11. The expansion of just International Relations based on the three principles of Respect, Wisdom, and Expediency.

==Proposed Changes to Iranian Electoral Law==
In 2019, Secretary-General Mostafa Kavakebian led the Democracy Party in an effort to change the electoral system of Iran. The Democracy Party believes that the current electoral system does not secure sufficient accountability as it is difficult to determine a candidate's political position. Current Iranian politics consists of a complex system of loosely organized political factions, and it is common for candidates and members of parliament to switch factions multiple times. As a potential solution, the Democracy Party attempted to introduce legislation which would change the electoral system whereby voters would cast their ballots in favor of a political party instead of individual candidates. The Democracy Party believes this system would allow voters to know what specific party platform they are voting for, and in cases where a party fails to deliver their promise, they may be collectively punished at the ballot box. This proposal did not succeed. Secretary-General Mostafa Kavakebian believes that a democratic system without strong and organized political parties is "a joke."
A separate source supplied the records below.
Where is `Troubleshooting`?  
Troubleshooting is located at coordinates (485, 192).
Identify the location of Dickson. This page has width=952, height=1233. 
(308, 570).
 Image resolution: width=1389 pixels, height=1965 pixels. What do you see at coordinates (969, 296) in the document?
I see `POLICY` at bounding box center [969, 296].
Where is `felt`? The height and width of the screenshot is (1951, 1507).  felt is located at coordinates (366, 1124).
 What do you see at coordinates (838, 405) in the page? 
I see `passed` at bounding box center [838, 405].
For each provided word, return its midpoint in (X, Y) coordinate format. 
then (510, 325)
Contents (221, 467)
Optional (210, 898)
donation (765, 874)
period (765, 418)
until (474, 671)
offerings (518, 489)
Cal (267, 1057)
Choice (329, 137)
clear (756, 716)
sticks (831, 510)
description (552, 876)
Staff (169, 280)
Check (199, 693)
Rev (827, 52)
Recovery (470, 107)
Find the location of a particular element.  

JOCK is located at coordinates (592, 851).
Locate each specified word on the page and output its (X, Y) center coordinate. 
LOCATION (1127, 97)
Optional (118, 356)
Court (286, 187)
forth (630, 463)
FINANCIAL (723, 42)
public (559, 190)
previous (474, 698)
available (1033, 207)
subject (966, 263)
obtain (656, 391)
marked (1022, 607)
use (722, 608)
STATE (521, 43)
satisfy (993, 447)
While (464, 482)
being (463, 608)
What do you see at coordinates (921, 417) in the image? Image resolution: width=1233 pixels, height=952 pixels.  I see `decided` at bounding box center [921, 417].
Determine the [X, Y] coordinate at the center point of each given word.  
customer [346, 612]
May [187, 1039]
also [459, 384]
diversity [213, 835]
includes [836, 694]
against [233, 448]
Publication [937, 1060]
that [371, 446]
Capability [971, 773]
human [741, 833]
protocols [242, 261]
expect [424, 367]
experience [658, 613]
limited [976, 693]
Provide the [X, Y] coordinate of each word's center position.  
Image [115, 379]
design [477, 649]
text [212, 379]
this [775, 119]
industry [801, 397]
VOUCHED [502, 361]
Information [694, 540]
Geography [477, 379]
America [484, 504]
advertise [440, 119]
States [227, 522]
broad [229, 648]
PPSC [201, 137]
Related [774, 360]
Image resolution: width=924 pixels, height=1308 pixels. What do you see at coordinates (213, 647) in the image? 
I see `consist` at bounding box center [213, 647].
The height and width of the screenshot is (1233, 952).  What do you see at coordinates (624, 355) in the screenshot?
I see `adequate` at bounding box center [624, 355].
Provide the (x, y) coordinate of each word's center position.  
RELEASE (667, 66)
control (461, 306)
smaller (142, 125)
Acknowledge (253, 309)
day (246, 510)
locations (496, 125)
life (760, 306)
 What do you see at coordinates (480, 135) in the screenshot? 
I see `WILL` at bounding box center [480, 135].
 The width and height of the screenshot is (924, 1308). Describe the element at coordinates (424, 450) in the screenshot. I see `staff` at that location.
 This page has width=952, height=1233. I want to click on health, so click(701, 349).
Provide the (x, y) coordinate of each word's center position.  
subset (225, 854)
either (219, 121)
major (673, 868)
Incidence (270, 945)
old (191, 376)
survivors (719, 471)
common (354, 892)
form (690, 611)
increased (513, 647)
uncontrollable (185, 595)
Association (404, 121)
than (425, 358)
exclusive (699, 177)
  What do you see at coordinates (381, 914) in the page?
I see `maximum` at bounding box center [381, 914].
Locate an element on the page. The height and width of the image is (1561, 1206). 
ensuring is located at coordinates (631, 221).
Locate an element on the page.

==Support for Women's Right to be President==
During the memorial service for Azam Taleghani, a firebrand Iranian politician known for her attempts to run for president, the Democracy Party's Secretary-General Mostafa Kavakebian said that "the Guardian Council has never formally revoked nor affirmed" a woman's right to be President of Iran. Mostafa Kavakebian reiterated that the Constitution of Iran's use of the word "rajol" is often inclusive of both genders when used in the Quran. This liberal interpretation would render a translation along the lines of "personage," rather than "man." Kavakebian stated that a woman like Azam Taleghani could definitely be considered of "political personage," and he called upon the Guardian Council to clarify its official constitutional interpretation.

==Former and Current Alliances==
The party has been a member of the Council for Coordinating the Reforms Front, as well as the Reformists Front.
In the 2008, they formed the 'Popular Coalition of Reforms' and were allied with the National Trust Party. In the 2012 elections, they were allied with the Worker House.